Josué Mutseke, que trabaja para la respuesta al ébola en el barrio de Makangala, se ríe también con los actores de Yira Comedia que tratan de explicar con humor a la gente que en los CTE no matan a nadie, que los médicos no son traficantes de órganos y que la vacuna no provoca impotencia sexual, pero no pierde de vista a ese grupo de muchachos que cuchichea unos metros más allá. De repente, uno se acerca tambaleándose, en evidente estado de embriaguez, y le dice a la cara que tenga cuidado, que todos esos 4x4, esos médicos de la capital y esa protección desaparecerán algún día. Los vecinos solo observan. “La chispa puede saltar en cualquier momento. Muchos nos acusan de estar corrompidos, de trabajar para quienes han propagado la enfermedad, algunos tendremos que irnos”, dice.
Violencia e inseguridad
La violencia y la inseguridad son viejas conocidas en esta región en la que desde hace más de veinte años operan decenas de grupos armados. Igual que el volcán Nyiragongo que echa humo unos kilómetros al sur y de vez en cuando arroja lava por su cráter, la amenaza de un estallido imprevisible está siempre presente. El pasado 8 de mayo, los rebeldes mai mai, con ojos y orejas en todas partes, atacaron Butembo. A golpe de obuses. De vez en cuando resuenan disparos y circular por las pistas de tierra entre una ciudad y otra es exponerse al pillaje, el secuestro o el asesinato.Esta tarde, como cada día, hay reunión de coordinación en Katwa, a las afueras de Butembo. El doctor Justus Nsio, responsable del Ministerio de Sanidad para la respuesta ébola, llega con su permanente escolta de dos soldados. En estas 24 horas se ha seguido el estado de salud de 2.286 contactos, ha habido 172 alertas, una veintena de traslados a los CTE, de los que uno de los casos, una mujer de 50 años, se confirmó, una adolescente con síntomas fugada, un equipo de sensibilizadores agredido y una sala de oración que difunde noticias falsas sobre la epidemia. Un día normal en Butembo.

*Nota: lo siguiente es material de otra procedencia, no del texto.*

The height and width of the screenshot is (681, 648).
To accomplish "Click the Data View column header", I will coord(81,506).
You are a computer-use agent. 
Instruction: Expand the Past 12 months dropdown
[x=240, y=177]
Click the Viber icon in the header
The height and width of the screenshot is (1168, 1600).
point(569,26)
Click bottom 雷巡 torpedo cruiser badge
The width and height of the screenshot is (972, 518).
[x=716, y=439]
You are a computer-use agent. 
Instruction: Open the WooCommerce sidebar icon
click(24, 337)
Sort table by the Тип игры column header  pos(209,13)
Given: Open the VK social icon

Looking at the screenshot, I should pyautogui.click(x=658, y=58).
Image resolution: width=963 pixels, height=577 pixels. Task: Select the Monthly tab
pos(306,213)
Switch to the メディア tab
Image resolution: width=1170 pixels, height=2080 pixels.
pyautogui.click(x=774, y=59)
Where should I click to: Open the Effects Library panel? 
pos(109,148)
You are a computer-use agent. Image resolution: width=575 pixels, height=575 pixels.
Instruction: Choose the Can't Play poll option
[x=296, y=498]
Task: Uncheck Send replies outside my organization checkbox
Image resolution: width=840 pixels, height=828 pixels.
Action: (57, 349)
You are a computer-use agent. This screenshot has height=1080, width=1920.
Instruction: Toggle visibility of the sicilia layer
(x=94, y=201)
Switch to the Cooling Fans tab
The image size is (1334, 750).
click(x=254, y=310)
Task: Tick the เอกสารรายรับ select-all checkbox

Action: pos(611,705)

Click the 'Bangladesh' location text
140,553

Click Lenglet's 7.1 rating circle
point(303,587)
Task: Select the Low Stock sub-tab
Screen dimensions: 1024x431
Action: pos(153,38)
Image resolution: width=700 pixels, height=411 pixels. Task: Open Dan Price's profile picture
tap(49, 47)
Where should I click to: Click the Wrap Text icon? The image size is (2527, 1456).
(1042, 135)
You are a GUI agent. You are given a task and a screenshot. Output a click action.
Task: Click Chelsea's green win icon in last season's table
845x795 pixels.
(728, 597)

En el hospital de Matanda toca vacunación. Unas 40 personas hacen cola junto a unas mesas de plástico a la sombra de unos toldos. Son contactos de un caso confirmado hace unos días y han venido aquí por su propio pie, de manera voluntaria. “Cada vez encontramos menos resistencia, al contrario, la gente nos pide vacunarse”, asegura el doctor Martin Kavul. Ya van por 5.000 en toda la zona, un esfuerzo enorme que también tuvo que enfrentarse al rechazo en un primer momento. Pero algunas cosas están cambiando.
La gran epidemia de 2014-2016 en África occidental, con más de 11.000 muertos, tuvo un lado positivo. Sirvió para aprender. Desde entonces se ha desarrollado un puñado de tratamientos experimentales y una vacuna en fase de pruebas que ya ha demostrado su eficacia, tanto en Guinea como ahora en Congo. Las personas inmunizadas que desarrollan la enfermedad tienen muchas más posibilidades de sobrevivir que antes. La tasa de mortalidad de la epidemia es alta, mucho, de un 66%, pero desciende por debajo del 40% entre los que acuden al CTE. Los sistemas de seguimiento y alertas también se han refinado, gracias a la implicación de la comunidad.
“Vamos bien”, dice el doctor maliense Bubacar Diallo, “en un mes estaremos hablando de casos esporádicos”, añade con optimismo. En el CTE de Butembo, el mayor de todos con 92 plazas, hay 53 personas ingresadas, de las que solo 13 son casos confirmados. En abril estaban hasta la bandera. Sin embargo, el ébola se está moviendo porque las personas que se contagian también lo hacen. Y aparece por aquí y por allá. Más al norte, en Mangina, hay un foco muy activo. De allí salió la familia que llevó el virus a Uganda la semana pasada. Butembo sigue estando en peligro. “Cristo es mi todo”, asegura la joven Jacqueline, que vende crédito para móviles en el eje principal de la ciudad, “él me protegerá”.